So what’s the connection between incentive auctions and talk of a new technical standard? The FCC thinks we need more spectrum for mobile services — in large part because of rising use of video on mobile devices. But the FCC’s rules dictate a broadcast television technical standard that means much of the most popular video — which is already available free-to-air — can’t be received by mobile devices. The FCC is right that spectrum best suited for mobile services should be useful for mobile services. So why stop with the highest frequency TV channels? If we’re going to do all the work of another transition, why not open a path for consumers to access the entire TV band with mobile devices? Many of the same forward-looking broadcasters that championed 8-VSB are working with others on a new standard that incorporates next-generation transmission technologies, as an article in TVNewsCheck reported earlier today. ATSC 3.0 would be easily accessible on mobile devices and provide a much better indoor viewing experience as well. And it will be ready to deploy when incentive auction repacking takes place.
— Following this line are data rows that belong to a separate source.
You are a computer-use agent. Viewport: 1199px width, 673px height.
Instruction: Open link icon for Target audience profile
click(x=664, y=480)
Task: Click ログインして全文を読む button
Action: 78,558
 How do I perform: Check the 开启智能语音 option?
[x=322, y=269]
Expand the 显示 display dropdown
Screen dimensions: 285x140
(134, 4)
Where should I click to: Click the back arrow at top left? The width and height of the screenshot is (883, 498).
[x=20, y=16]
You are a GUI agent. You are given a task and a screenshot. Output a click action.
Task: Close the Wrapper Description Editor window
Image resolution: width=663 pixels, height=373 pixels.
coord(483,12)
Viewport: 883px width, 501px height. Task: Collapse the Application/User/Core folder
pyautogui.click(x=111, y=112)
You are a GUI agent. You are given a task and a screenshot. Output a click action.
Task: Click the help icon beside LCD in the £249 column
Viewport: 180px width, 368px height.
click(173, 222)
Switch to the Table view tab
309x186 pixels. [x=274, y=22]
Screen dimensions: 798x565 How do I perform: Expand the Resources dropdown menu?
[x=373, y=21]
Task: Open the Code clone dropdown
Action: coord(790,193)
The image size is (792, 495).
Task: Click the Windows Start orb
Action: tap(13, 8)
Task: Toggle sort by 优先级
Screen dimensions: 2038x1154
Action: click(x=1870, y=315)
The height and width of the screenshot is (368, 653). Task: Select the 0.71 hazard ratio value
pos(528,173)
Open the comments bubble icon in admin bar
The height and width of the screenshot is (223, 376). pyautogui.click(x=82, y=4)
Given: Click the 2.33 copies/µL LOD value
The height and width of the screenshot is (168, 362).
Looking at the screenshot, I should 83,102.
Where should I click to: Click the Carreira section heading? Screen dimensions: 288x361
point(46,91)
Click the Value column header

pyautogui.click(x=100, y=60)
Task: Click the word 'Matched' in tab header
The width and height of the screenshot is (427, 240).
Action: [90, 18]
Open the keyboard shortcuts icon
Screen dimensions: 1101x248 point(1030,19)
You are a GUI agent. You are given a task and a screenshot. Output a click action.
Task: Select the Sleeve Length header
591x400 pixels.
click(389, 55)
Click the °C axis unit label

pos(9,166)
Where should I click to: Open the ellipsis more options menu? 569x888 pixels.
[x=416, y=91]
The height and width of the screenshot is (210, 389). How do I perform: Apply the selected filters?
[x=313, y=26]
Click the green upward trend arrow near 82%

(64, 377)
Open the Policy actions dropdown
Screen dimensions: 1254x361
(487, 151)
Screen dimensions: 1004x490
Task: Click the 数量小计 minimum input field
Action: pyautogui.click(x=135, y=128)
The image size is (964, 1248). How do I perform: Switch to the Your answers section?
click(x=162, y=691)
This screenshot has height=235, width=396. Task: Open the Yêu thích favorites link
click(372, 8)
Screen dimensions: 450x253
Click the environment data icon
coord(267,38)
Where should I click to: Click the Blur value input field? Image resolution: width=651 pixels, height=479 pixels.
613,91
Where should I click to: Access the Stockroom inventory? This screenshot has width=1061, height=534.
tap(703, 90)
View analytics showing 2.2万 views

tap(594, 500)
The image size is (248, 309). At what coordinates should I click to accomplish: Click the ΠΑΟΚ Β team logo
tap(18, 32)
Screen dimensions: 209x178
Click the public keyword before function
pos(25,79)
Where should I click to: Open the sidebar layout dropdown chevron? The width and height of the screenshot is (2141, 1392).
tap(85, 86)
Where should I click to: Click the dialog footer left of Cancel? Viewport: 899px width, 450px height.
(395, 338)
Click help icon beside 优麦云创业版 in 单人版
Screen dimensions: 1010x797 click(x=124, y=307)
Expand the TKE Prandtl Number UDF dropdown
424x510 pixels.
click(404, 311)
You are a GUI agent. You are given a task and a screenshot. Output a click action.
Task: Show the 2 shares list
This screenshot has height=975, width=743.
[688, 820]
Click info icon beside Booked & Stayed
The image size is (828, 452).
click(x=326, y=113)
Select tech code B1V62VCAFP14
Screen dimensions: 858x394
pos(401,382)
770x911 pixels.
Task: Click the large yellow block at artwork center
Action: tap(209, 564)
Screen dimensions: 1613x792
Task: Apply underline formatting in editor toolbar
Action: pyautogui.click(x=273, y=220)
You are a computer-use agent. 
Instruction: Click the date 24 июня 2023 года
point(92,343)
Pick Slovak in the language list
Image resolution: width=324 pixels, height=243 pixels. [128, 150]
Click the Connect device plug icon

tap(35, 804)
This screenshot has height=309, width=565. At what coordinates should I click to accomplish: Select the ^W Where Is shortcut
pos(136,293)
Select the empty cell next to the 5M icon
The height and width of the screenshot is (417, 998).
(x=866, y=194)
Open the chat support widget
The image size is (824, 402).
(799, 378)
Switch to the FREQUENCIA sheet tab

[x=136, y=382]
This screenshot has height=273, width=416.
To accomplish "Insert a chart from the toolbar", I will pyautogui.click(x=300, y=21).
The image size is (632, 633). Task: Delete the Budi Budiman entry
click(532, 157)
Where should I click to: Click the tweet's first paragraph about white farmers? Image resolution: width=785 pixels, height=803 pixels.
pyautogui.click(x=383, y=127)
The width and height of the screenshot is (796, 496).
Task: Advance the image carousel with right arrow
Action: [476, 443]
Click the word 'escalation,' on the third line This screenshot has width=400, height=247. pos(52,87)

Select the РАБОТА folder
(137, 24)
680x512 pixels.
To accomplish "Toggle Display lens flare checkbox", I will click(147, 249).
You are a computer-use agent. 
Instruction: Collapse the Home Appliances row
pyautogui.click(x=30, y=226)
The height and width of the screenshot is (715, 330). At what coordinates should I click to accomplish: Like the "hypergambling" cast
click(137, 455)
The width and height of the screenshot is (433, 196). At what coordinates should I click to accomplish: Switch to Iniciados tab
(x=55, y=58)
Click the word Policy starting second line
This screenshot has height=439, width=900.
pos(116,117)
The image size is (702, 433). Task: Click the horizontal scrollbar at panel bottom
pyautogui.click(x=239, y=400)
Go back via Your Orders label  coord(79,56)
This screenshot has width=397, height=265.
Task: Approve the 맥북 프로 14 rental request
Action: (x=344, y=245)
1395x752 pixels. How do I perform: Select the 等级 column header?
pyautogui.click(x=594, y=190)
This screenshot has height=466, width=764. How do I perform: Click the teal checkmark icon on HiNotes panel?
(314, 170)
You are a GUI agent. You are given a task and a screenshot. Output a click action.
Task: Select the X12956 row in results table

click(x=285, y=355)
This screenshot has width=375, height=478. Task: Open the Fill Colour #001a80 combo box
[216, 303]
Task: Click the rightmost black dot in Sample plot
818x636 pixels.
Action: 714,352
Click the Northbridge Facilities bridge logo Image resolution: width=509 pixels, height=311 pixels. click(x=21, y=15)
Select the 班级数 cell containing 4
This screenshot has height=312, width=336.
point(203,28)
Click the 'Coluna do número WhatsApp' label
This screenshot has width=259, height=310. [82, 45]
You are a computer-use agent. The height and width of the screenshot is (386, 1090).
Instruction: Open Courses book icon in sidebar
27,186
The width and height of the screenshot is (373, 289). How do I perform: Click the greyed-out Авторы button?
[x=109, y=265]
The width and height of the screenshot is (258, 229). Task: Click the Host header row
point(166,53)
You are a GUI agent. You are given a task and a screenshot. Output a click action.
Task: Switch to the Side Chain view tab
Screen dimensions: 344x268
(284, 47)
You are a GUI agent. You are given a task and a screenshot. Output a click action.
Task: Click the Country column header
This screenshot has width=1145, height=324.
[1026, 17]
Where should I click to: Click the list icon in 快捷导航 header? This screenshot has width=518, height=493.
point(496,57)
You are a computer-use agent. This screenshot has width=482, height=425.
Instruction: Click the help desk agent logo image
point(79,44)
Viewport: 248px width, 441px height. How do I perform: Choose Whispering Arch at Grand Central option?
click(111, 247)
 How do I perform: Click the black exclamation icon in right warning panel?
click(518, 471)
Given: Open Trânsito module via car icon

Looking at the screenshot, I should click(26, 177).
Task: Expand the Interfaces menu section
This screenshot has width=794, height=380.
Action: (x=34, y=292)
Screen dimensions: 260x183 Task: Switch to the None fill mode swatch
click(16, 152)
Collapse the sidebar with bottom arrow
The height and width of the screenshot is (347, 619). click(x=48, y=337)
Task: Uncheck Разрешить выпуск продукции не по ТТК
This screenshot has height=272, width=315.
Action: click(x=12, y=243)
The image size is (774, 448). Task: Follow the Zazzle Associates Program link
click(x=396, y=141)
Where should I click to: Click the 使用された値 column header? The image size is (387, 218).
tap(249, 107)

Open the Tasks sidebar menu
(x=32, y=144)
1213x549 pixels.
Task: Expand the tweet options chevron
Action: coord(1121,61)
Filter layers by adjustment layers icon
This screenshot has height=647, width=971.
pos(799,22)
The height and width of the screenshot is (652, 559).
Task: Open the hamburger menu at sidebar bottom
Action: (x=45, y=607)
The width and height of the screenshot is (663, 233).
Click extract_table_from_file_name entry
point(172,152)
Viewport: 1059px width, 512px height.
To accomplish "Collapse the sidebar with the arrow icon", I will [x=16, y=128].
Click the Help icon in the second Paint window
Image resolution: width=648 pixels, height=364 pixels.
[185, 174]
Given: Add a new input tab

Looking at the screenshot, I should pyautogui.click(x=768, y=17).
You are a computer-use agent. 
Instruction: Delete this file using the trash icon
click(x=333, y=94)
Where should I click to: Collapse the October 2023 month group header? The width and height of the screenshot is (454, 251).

But will every broadcaster want to upgrade at the same time? And what about consumers? FCC rules require all broadcasters to use the same digital standard to ensure universality — so every television can receive every broadcast signal. But not everybody thinks that’s the best policy. Back in the 1990s, the FCC itself debated whether it should select one standard, approve several standards, or simply let the market work things out. It adopted the ATSC standard, but it also asked whether the requirement to use that standard should sunset after a critical mass of deployment was reached.

Nobody wants a television Babel. But what does universal access mean when people increasingly consume their video on-the-move and on devices that we don’t think of as televisions? In my home near downtown Bethesda, Maryland, pretty close to many of the region’s television towers, I can reliably receive only three stations, even with an attic-mounted antenna. I can’t receive any broadcasts on any of my computers, tablets, or other mobile devices.

I love broadcast television, but in my case, it’s difficult or impossible to use most of the time. Millions of other Americans either don’t use over-the-air television directly, or use it less than they otherwise might, for similar reasons.